England Day #1

Day 1

 

I arrived in Much Wenlock Saturday around 10:30 a.m. after leaving home Friday at 6:00 a.m. At the moment I am trying to determine if I gained sleep or lost it having been awake the whole trip so far. There seems to be a time warp episode taking place in my mind. I’m not sure how to describe it.

 

Driving on the opposite side of the road from the opposite side of the car using a standard shift that is on the left instead of the right with a mental time warp is serious stuff. My drive to Much Wenlock was frought with Much horror and in the Much rain. One thing I have learned is that the Brits are just as adept to anger at poor drivers as readily as us Yanks are. Luckily I arrived intact just in time for breakfast.

I’m staying at the Raven Hotel on Barrow St. (pictured below), a building erected in the 15th century and turned into a stage stop in the 1600s. My room is on the second floor (considered the third floor in the USA). Most likely Henry Adams ended his transport here when coming from London, as the Abbey is only two blocks away. The Raven is more of an Inn than a hotel although it has 20 rooms.

Kirk Heywood is the owner/proprietor. My room, very quaint and on the top floor, is accessed by a narrow three-landing staircase. The view is excellent, the bed is exquisite and the bathroom is spacious with a sunken bathtub. It’s all very comfortable. The Raven has elegant, well decorated “white tablecloth “ restaurant with Haute Cuisines–or if you like not Haute, there’s also a lounge café, solarium and patio. I’m impressed with the Raven and highly recommend it. Especially if you like peaceful surroundings, a mature environment and places drenched with English history.

After settling in I headed out to Wenlock Priory–the place Henry Adams said was the most peaceful on earth. Here are a couple snapshots of the abbey:

(I’m standing in the same spot where Adams stood c1870)

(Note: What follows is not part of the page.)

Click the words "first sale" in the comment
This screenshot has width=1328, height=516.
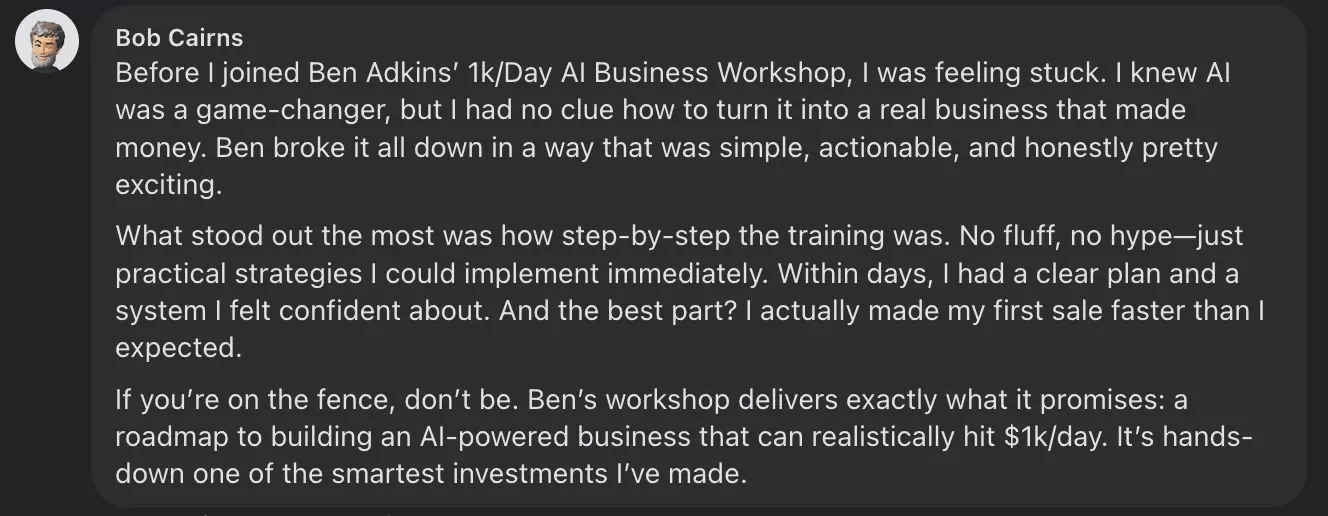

Chapter House - Wenlock Priory Ruins

The Abbey pictured below on the right was built circa 12th century and is now privately owned; it was here that Adams stayed with his Friend Charles Milnes Gaskell, British MP from Thorns who also owned the abbey, and his wife Catherine. Gaskell inhertied the property in the 1860s. The Ruins are on the left of the Abbey.

Wenlock Priory Ruins

Inside the chapter house

 

It started raining again, so I headed into town to have some lunch at the George & Dragon Inn, which was recommeded to me by a member of tripadvisor.com. Tripadvisor is a helpful tool for separating the wheat from the chaff regarding “places.” This was how I selected the Raven Hotel. It works!

 

The George and Dragon is c1500s, has very good food and local ale, as well as a blend of tourists and locals that mixes up the environment.

Pictured below are some local gents I had the luck to meet. They were very friendly and full of life. From left: Joe Welling, Chris Broadltest (Sorry, Chris, if the spelling is wrong) and John Thomas. John is a retired Coalminer who has been in Much Wenlock for 77 years; he shared a lot of great history of this town.

 

These two very happy parts of a couple are Curt (Kirk,Kurt?), aka Carol, and his wife Carolyn from BridgeNorth. They visit the George and Dragon every Sunday. What a Hoot these two were! So much fun!

Pictured below is Emma, an attractive young lady who keeps everyone in line with a million-dollar smile and a personality that can’t be matched. Emma rides her horse on Wenlock Edge just as Henry Adams did when he visited in the 1800s. Check out Wenlock Edge on Google, and you’ll see why Emma is a very lucky lady.

Leaving the George and Dragon, I headed back to the Raven for a nap and then dinner. Then after one of the longest days of my life since being in the Navy, I retired.